> **Instructions for the task**
Retype every entry exactly, down to the last character.

> **Material shown**
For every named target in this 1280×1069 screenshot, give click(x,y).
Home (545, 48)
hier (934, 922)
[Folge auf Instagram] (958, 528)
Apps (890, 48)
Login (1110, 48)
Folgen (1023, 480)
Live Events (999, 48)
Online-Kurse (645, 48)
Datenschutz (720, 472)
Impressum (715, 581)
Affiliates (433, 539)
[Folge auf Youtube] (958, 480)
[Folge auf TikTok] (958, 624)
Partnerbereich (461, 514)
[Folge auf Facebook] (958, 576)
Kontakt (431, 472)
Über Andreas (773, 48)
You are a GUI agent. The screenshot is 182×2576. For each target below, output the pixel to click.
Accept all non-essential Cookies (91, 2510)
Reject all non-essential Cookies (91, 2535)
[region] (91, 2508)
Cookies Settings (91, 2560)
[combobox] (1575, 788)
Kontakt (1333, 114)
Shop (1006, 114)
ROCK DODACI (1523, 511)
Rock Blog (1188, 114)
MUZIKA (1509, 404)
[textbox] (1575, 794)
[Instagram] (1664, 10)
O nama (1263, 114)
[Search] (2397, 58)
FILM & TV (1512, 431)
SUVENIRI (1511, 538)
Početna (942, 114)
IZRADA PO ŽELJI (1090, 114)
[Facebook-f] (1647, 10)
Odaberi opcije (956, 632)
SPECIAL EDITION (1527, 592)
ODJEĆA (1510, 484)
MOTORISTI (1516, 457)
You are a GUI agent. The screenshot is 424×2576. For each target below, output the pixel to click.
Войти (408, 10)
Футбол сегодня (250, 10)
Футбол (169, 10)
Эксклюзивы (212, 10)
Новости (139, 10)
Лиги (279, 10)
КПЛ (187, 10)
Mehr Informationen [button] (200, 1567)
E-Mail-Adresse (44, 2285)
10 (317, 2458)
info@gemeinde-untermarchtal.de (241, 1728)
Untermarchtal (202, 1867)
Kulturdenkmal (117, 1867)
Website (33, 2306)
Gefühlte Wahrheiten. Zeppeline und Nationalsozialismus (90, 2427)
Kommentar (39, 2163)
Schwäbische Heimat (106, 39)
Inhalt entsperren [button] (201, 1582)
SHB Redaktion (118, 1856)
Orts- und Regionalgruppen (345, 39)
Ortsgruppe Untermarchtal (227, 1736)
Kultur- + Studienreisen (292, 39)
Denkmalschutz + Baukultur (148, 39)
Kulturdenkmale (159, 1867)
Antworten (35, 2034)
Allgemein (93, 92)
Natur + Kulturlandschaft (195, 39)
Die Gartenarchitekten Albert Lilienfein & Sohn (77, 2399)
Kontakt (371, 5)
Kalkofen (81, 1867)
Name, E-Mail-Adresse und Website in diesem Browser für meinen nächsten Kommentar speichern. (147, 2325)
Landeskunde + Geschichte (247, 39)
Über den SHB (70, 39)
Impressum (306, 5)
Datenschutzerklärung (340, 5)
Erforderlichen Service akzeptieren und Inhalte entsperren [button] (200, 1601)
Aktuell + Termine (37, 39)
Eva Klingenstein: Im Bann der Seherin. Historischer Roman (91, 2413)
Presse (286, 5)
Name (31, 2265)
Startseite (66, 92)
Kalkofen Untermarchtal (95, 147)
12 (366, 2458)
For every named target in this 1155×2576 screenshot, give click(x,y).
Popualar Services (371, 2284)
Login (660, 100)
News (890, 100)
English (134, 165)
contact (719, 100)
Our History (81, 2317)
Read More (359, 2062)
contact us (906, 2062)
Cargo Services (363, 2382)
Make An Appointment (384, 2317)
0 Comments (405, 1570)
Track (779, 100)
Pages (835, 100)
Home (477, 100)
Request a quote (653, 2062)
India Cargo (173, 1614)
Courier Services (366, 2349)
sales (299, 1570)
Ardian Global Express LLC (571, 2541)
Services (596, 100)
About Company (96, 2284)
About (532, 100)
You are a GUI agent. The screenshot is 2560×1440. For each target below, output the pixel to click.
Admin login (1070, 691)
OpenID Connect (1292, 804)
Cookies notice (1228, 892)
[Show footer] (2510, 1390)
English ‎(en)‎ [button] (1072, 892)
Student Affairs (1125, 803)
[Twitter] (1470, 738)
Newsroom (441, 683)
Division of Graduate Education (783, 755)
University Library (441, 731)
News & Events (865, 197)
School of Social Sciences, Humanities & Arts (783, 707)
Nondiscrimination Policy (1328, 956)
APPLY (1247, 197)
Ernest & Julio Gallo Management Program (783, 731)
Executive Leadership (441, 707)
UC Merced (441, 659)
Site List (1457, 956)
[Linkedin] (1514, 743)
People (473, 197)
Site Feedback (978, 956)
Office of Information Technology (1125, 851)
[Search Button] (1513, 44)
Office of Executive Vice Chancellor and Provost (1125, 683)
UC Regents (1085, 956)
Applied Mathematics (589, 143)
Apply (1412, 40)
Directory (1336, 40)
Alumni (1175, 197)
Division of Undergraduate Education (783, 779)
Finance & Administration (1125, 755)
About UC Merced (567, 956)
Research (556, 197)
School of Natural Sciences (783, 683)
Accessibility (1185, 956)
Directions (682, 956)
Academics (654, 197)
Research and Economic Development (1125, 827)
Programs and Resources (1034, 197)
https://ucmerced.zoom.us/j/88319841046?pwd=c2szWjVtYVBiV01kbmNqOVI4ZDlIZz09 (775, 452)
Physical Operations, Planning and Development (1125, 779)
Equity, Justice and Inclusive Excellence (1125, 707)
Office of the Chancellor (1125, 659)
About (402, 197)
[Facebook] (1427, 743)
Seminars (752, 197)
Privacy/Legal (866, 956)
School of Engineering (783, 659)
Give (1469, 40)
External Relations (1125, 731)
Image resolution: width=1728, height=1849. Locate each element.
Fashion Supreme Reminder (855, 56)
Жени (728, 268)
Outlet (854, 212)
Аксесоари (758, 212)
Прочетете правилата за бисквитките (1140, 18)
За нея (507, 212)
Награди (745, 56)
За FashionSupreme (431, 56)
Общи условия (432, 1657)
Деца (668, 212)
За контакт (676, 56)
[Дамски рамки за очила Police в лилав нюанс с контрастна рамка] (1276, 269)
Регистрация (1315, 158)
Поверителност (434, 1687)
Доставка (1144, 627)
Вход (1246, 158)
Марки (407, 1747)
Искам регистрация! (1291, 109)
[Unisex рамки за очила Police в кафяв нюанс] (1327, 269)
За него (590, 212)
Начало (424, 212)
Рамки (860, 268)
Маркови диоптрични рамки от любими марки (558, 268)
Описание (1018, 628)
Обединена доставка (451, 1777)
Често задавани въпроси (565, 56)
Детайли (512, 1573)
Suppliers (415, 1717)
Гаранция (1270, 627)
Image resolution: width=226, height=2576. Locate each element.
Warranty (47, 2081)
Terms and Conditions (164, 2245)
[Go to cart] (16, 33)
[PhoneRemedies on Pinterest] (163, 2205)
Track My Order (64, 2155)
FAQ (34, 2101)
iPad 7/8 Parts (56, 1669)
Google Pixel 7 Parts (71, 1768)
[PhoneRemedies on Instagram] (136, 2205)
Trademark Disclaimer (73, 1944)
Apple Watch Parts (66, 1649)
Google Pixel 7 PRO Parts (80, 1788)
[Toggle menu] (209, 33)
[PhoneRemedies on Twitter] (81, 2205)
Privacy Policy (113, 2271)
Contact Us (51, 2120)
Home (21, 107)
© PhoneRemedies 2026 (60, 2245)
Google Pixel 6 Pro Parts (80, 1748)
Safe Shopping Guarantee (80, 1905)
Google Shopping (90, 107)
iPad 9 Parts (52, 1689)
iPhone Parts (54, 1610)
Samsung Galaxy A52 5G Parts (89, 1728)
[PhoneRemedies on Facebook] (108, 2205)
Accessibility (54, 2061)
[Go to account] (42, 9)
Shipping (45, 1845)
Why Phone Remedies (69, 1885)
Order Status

> **Response box**
For every named target in this 1280×1069 screenshot, give click(x,y).
Home (545, 48)
hier (934, 922)
[Folge auf Instagram] (958, 528)
Apps (890, 48)
Login (1110, 48)
Folgen (1023, 480)
Live Events (999, 48)
Online-Kurse (645, 48)
Datenschutz (720, 472)
Impressum (715, 581)
Affiliates (433, 539)
[Folge auf Youtube] (958, 480)
[Folge auf TikTok] (958, 624)
Partnerbereich (461, 514)
[Folge auf Facebook] (958, 576)
Kontakt (431, 472)
Über Andreas (773, 48)
You are a GUI agent. The screenshot is 182×2576. For each target below, output the pixel to click.
Accept all non-essential Cookies (91, 2510)
Reject all non-essential Cookies (91, 2535)
[region] (91, 2508)
Cookies Settings (91, 2560)
[combobox] (1575, 788)
Kontakt (1333, 114)
Shop (1006, 114)
ROCK DODACI (1523, 511)
Rock Blog (1188, 114)
MUZIKA (1509, 404)
[textbox] (1575, 794)
[Instagram] (1664, 10)
O nama (1263, 114)
[Search] (2397, 58)
FILM & TV (1512, 431)
SUVENIRI (1511, 538)
Početna (942, 114)
IZRADA PO ŽELJI (1090, 114)
[Facebook-f] (1647, 10)
Odaberi opcije (956, 632)
SPECIAL EDITION (1527, 592)
ODJEĆA (1510, 484)
MOTORISTI (1516, 457)
You are a GUI agent. The screenshot is 424×2576. For each target below, output the pixel to click.
Войти (408, 10)
Футбол сегодня (250, 10)
Футбол (169, 10)
Эксклюзивы (212, 10)
Новости (139, 10)
Лиги (279, 10)
КПЛ (187, 10)
Mehr Informationen [button] (200, 1567)
E-Mail-Adresse (44, 2285)
10 (317, 2458)
info@gemeinde-untermarchtal.de (241, 1728)
Untermarchtal (202, 1867)
Kulturdenkmal (117, 1867)
Website (33, 2306)
Gefühlte Wahrheiten. Zeppeline und Nationalsozialismus (90, 2427)
Kommentar (39, 2163)
Schwäbische Heimat (106, 39)
Inhalt entsperren [button] (201, 1582)
SHB Redaktion (118, 1856)
Orts- und Regionalgruppen (345, 39)
Ortsgruppe Untermarchtal (227, 1736)
Kultur- + Studienreisen (292, 39)
Denkmalschutz + Baukultur (148, 39)
Kulturdenkmale (159, 1867)
Antworten (35, 2034)
Allgemein (93, 92)
Natur + Kulturlandschaft (195, 39)
Die Gartenarchitekten Albert Lilienfein & Sohn (77, 2399)
Kontakt (371, 5)
Kalkofen (81, 1867)
Name, E-Mail-Adresse und Website in diesem Browser für meinen nächsten Kommentar speichern. (147, 2325)
Landeskunde + Geschichte (247, 39)
Über den SHB (70, 39)
Impressum (306, 5)
Datenschutzerklärung (340, 5)
Erforderlichen Service akzeptieren und Inhalte entsperren [button] (200, 1601)
Aktuell + Termine (37, 39)
Eva Klingenstein: Im Bann der Seherin. Historischer Roman (91, 2413)
Presse (286, 5)
Name (31, 2265)
Startseite (66, 92)
Kalkofen Untermarchtal (95, 147)
12 (366, 2458)
For every named target in this 1155×2576 screenshot, give click(x,y).
Popualar Services (371, 2284)
Login (660, 100)
News (890, 100)
English (134, 165)
contact (719, 100)
Our History (81, 2317)
Read More (359, 2062)
contact us (906, 2062)
Cargo Services (363, 2382)
Make An Appointment (384, 2317)
0 Comments (405, 1570)
Track (779, 100)
Pages (835, 100)
Home (477, 100)
Request a quote (653, 2062)
India Cargo (173, 1614)
Courier Services (366, 2349)
sales (299, 1570)
Ardian Global Express LLC (571, 2541)
Services (596, 100)
About Company (96, 2284)
About (532, 100)
You are a GUI agent. The screenshot is 2560×1440. For each target below, output the pixel to click.
Admin login (1070, 691)
OpenID Connect (1292, 804)
Cookies notice (1228, 892)
[Show footer] (2510, 1390)
English ‎(en)‎ [button] (1072, 892)
Student Affairs (1125, 803)
[Twitter] (1470, 738)
Newsroom (441, 683)
Division of Graduate Education (783, 755)
University Library (441, 731)
News & Events (865, 197)
School of Social Sciences, Humanities & Arts (783, 707)
Nondiscrimination Policy (1328, 956)
APPLY (1247, 197)
Ernest & Julio Gallo Management Program (783, 731)
Executive Leadership (441, 707)
UC Merced (441, 659)
Site List (1457, 956)
[Linkedin] (1514, 743)
People (473, 197)
Site Feedback (978, 956)
Office of Information Technology (1125, 851)
[Search Button] (1513, 44)
Office of Executive Vice Chancellor and Provost (1125, 683)
UC Regents (1085, 956)
Applied Mathematics (589, 143)
Apply (1412, 40)
Directory (1336, 40)
Alumni (1175, 197)
Division of Undergraduate Education (783, 779)
Finance & Administration (1125, 755)
About UC Merced (567, 956)
Research (556, 197)
School of Natural Sciences (783, 683)
Accessibility (1185, 956)
Directions (682, 956)
Academics (654, 197)
Research and Economic Development (1125, 827)
Programs and Resources (1034, 197)
https://ucmerced.zoom.us/j/88319841046?pwd=c2szWjVtYVBiV01kbmNqOVI4ZDlIZz09 (775, 452)
Physical Operations, Planning and Development (1125, 779)
Equity, Justice and Inclusive Excellence (1125, 707)
Office of the Chancellor (1125, 659)
About (402, 197)
[Facebook] (1427, 743)
Seminars (752, 197)
Privacy/Legal (866, 956)
School of Engineering (783, 659)
Give (1469, 40)
External Relations (1125, 731)
Image resolution: width=1728, height=1849. Locate each element.
Fashion Supreme Reminder (855, 56)
Жени (728, 268)
Outlet (854, 212)
Аксесоари (758, 212)
Прочетете правилата за бисквитките (1140, 18)
За нея (507, 212)
Награди (745, 56)
За FashionSupreme (431, 56)
Общи условия (432, 1657)
Деца (668, 212)
За контакт (676, 56)
[Дамски рамки за очила Police в лилав нюанс с контрастна рамка] (1276, 269)
Регистрация (1315, 158)
Поверителност (434, 1687)
Доставка (1144, 627)
Вход (1246, 158)
Марки (407, 1747)
Искам регистрация! (1291, 109)
[Unisex рамки за очила Police в кафяв нюанс] (1327, 269)
За него (590, 212)
Начало (424, 212)
Рамки (860, 268)
Маркови диоптрични рамки от любими марки (558, 268)
Описание (1018, 628)
Обединена доставка (451, 1777)
Често задавани въпроси (565, 56)
Детайли (512, 1573)
Suppliers (415, 1717)
Гаранция (1270, 627)
Image resolution: width=226, height=2576. Locate each element.
Warranty (47, 2081)
Terms and Conditions (164, 2245)
[Go to cart] (16, 33)
[PhoneRemedies on Pinterest] (163, 2205)
Track My Order (64, 2155)
FAQ (34, 2101)
iPad 7/8 Parts (56, 1669)
Google Pixel 7 Parts (71, 1768)
[PhoneRemedies on Instagram] (136, 2205)
Trademark Disclaimer (73, 1944)
Apple Watch Parts (66, 1649)
Google Pixel 7 PRO Parts (80, 1788)
[Toggle menu] (209, 33)
[PhoneRemedies on Twitter] (81, 2205)
Privacy Policy (113, 2271)
Contact Us (51, 2120)
Home (21, 107)
© PhoneRemedies 2026 (60, 2245)
Google Pixel 6 Pro Parts (80, 1748)
Safe Shopping Guarantee (80, 1905)
Google Shopping (90, 107)
iPad 9 Parts (52, 1689)
iPhone Parts (54, 1610)
Samsung Galaxy A52 5G Parts (89, 1728)
[PhoneRemedies on Facebook] (108, 2205)
Accessibility (54, 2061)
[Go to account] (42, 9)
Shipping (45, 1845)
Why Phone Remedies (69, 1885)
Order Status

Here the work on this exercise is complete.